I’ve already blown my chances. If I arrived today, the big guy is likely to say, “Sorry son, but you out-cussed your good deeds three-to-one.”

I developed a vocabulary of cuss words early in life. Believe it or not, my mother was my cussing instructor and my father was the moderating influence. Where Mom picked up her colorful vocabulary is anyone’s guess, but when she got up a head of steam, she could swear like a wounded pirate.

For thirty years I worked in schools, surrounded by impressionable students. I lived in fear that I would one day slam my thumb in a desk drawer and Mom’s early lessons would end my career. I had a few close calls, but never a serious lapse. At least not while speaking English. My saving grace is that I know just enough Swedish to cuss my way through spilling coffee in my lap or slamming my fingers in a car door.

Most of the technical advisors on bomb crews here in Laos are from English-cussing countries: mostly Australia, New Zealand, and Great Britain. All are vets with at least twenty years of military experience. Mom taught me to cuss with the worst of them.

Bomb clearance work started here a dozen years ago when ladies from the Mennonite Central Committee came to Laos to assist in post-war rebuilding of the country. Having grown up in Ohio, I know the Amish and Mennonites well. Wonderful farmers; poor joke tellers; can’t cuss worth a darn. “Fiddlesticks” and that sort of fluff.

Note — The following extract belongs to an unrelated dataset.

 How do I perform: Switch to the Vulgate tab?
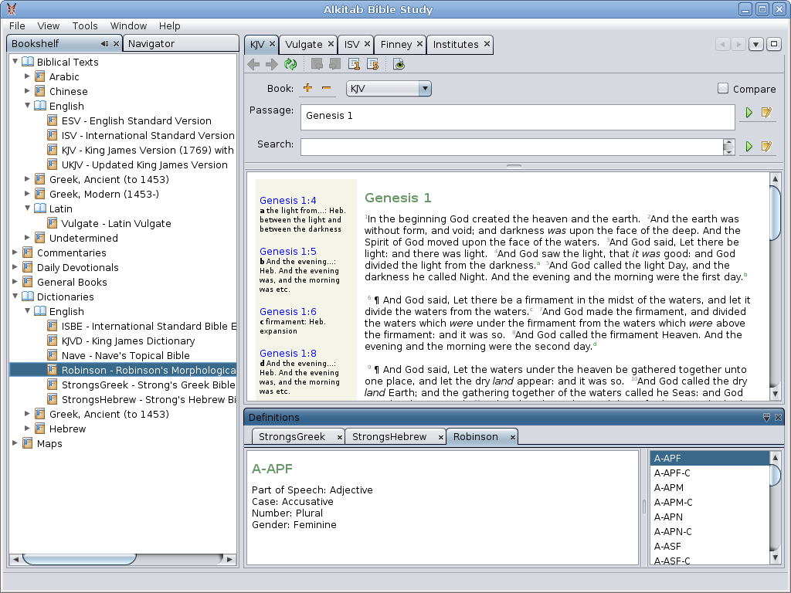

The Mennonite ladies didn’t know a thing about bomb removal. So, when they started meeting villagers maimed by leftover landmines and bombs, they had the good sense to get hold of the Mines Advisory Group, or MAG, in Great Britain. The Mennonites organized the first clearance work in Laos, and MAG went on to win the Nobel Peace Prize. Some of the guys I work with remember chumming with the Mennonite ladies. (The old hands never refer to the Mennonite ladies as anything but “the Mennonite ladies”. Not “the Mennonites;” not the “Mennonite women;” certainly not the “gals” or “girls.” It’s always “the Mennonite ladies.” Tells you something, doesn’t it?)

What I wouldn’t give to see the old-timers working side by side with the Mennonite ladies. My vision is of the guys bleeding from the mouth as they chew on their tongues. I envision war-hardened vets struggling to conduct a conversation free of colorful language. I envision the good Mennonite ladies thumbing through their dictionaries vainly trying to find definitions for some of the new vocabulary that they heard during the day. I see blushing Mennonite ladies fanning a fainted colleague. I see our guys shame-faced when they realize that they’ve just made matters worse by offering to buy a beer in apology.

When I was a school principal, students would be sent to my office for discipline. Often the culprit would try to weasel his way out of trouble by pleading that “everyone else was doing it, too.” My standard response was to say, “Then everyone has to stop. Do you plan to be the first one to do the right thing, or do you plan to be the last?” Most students had the common sense to know which answer the principal wanted to hear.

Now I face a dilemma. I’m not the only one doing it. Everyone else is cuss’n up a storm too. I don’t want to be the last person to do the right thing. But, then again, I’m not sure I want to be the first guy on the team heard shouting, “Fiddlesticks!”